1. 426.
    0
    önce siğaradan derin bir nefes çekti çocuk
    -odtü ye yeni gittim(gaziantep üniversitesi odtünün eski kampüsüydü,
    odtü diyerek hava basıyor)
    -ayaklarım yere degmiyor ama çok geçmedi dersler kendini gösterdi
    hazırlıkta kaldım ilk yıl.
    -sonra biraz toparlandım derslere asıldım
    yurtta kalıyordum yurdun karşısında bardakla şarap satan "tektek" çiler var
    her sabah içer okula öyle giderdim...
    -sonra mühendislik kendini gösterdi dersler kazık okuldan sogudum iyice
    -bendede resim yetenegi iyidir internetten araştırdım italya ya sanat akademisine
    ğitmeye karar verdim
    -bizimkiler izin vermedi
    -bende kaçak giderim dedim
    -zonguldakta amasra limanıından bir gemiye atlayıp gidecegim herşeyi ayarladım
    -ama gemiyi kaçırdım ...
    -ama vazgeçmedim...
    -hacettepenin sınavlarına girecektim
    -gittim ankaraya ilk sınavlara girdim en yüksek notu alarak geçtim
    ertesi ğün ikinci sınav var
    -sınava giren ögrencilere bir yurt ayarlamışlar
    lan gittim yurtta bir damla su yok
    -neyse olur böyle şeyler deyip
    bahçeye gidip bir siğara yaktık içiyordum birden rektörlük
    binasının önündeki havuzda 20 metreye fışkıran suyu gördüm
    -hemen gittik diğer arkadaşlarla
    havuzun yanında "içmyin denizsuyu" yazıyor
    -lan ne deniz suyu burası ankara denize 1500 kilometre...
    ···
  2. 427.
    0
    -egilip içtim bildiğin terkos suyu amk...

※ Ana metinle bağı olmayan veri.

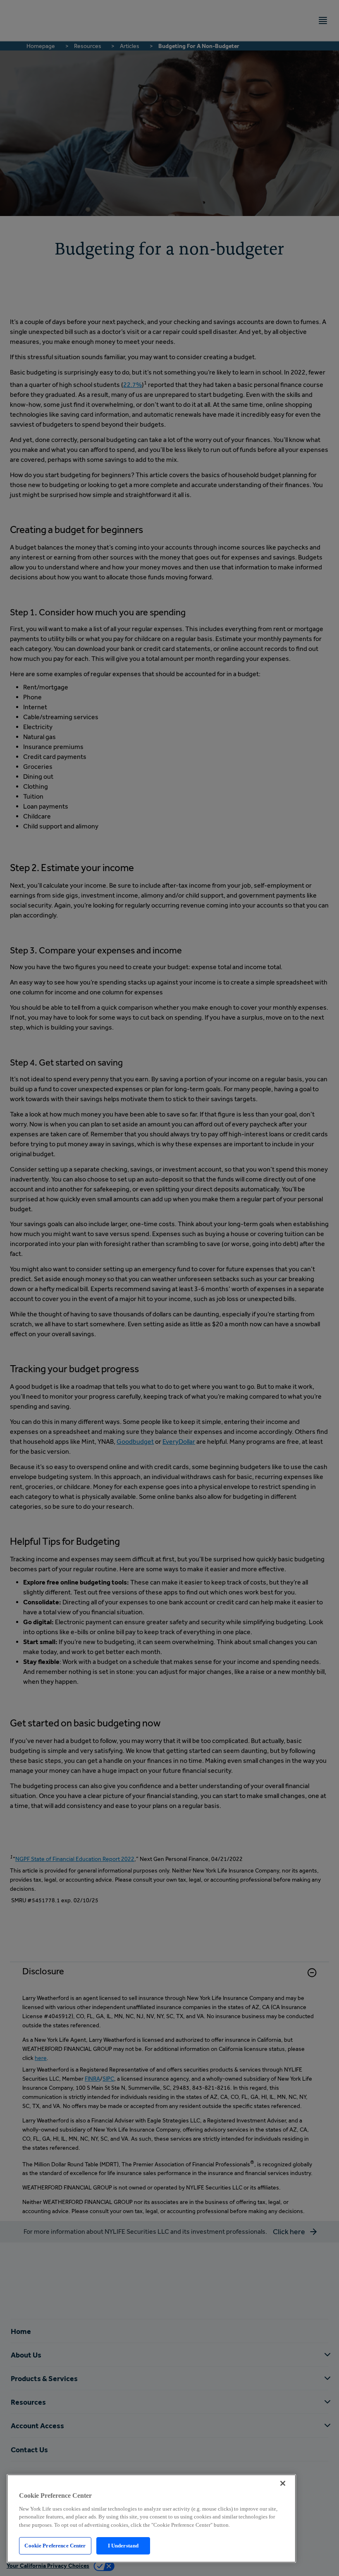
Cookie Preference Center (55, 2545)
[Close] (283, 2483)
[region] (151, 2518)
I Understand (123, 2545)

    -lan nasıl olur biz yurtta bir damla suya muhtaçken
    rektörümüzün göz zevki için 20 metreye su fışkırtıyorlar ...
    -dururmuyuz hemen döşedik pankartları yurttaki sınava girecek tüm arkadaşlarla
    rektörlüğün önünde protesto yaptık, polis geldi...

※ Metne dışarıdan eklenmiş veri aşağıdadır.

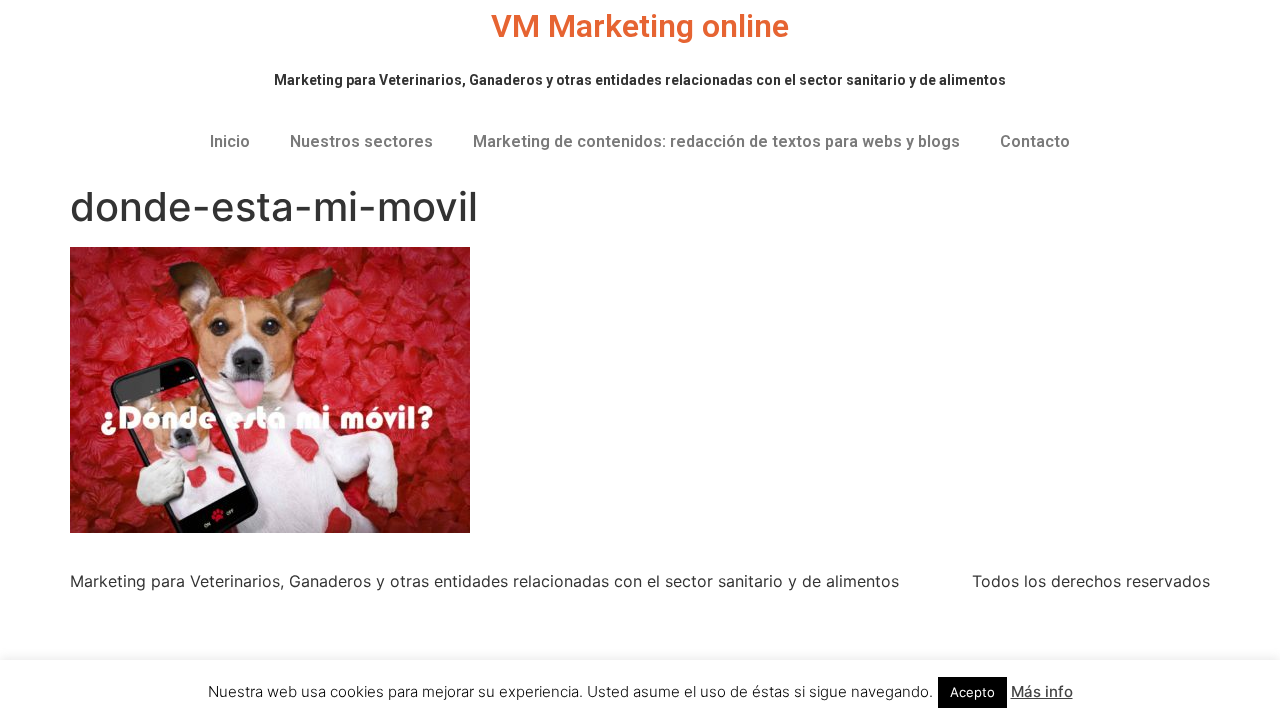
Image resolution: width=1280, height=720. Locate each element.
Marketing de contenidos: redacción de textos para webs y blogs (716, 141)
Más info (1042, 691)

    -ortalık toz duman oldu beni ğöz altına aldılar iki gün nezarette kaldım
    ikinci sınavada giremedim...
    -benin ressamlık hayalleride suya düştü böylece
    -sonra dersleri toparladım sırf rahat bira içebilmek için izmire yatay yaptım dedi...
    işte burası türkiye kimse istedigi meslegi yapamazdı...
    ···
  3. 428.
    0
    sabah oldugunda artık bu evdede kalamayacagımın farkına vardım
    ses etmeden çıktım gidilecek tek yer kalmıştı oda küçük kulubem...
    kulubeye ğiderken kendime yeni bir telefon hattı aldım
    öbür hattı çıkarıp atmıştım nazlı kahpesi arar diye
    kulunbenin önünde biraz durdum şimdi birde müdürden azar yemek vardı
    işe gelmedik diye...
    tütüncü kızlar birer ikişer tütün tozlarıyla kirlenmiş
    çamura basarak depoya giriyorlar beni gören kızlar kümeslerine giren ördek yavrusu gibi
    kalçalarını sallıyordu...
    ···
  4. 429.
    0
    nazlıyı kafamda yok etmiştim
    nedense bu beni rahatlatmış hayata olan bütün kavgalarım bitmişti
    ve eski arkadaşlarımla geçirdigim o gece çok ğüzeldi
    şimid burnuma izmirin uçsuz bucaksız ovalarında o olgun meyva kokusu dolaşıyordu
    kuşkusuz izmirin sonbaharı altında bir şeftali bahçesi gibi hoş kokulu
    havasında sevdikleriyle buluşanlar aşklarını yaşıyordu... bir yerlerde.
    ···
  5. 430.
    0
    nazlının hiç olmadıgını düşünmek...
    bir türlü tadına doyamıyordum bunun, bilmem nedendi ama
    yaşadıklarımızın hepsini gözümde canlandıra biliyordum
    ikide bir nazlı aklıma geliyor durup dururken hatırladıkçada mutlu oluyordum çok garip bir duyguydu...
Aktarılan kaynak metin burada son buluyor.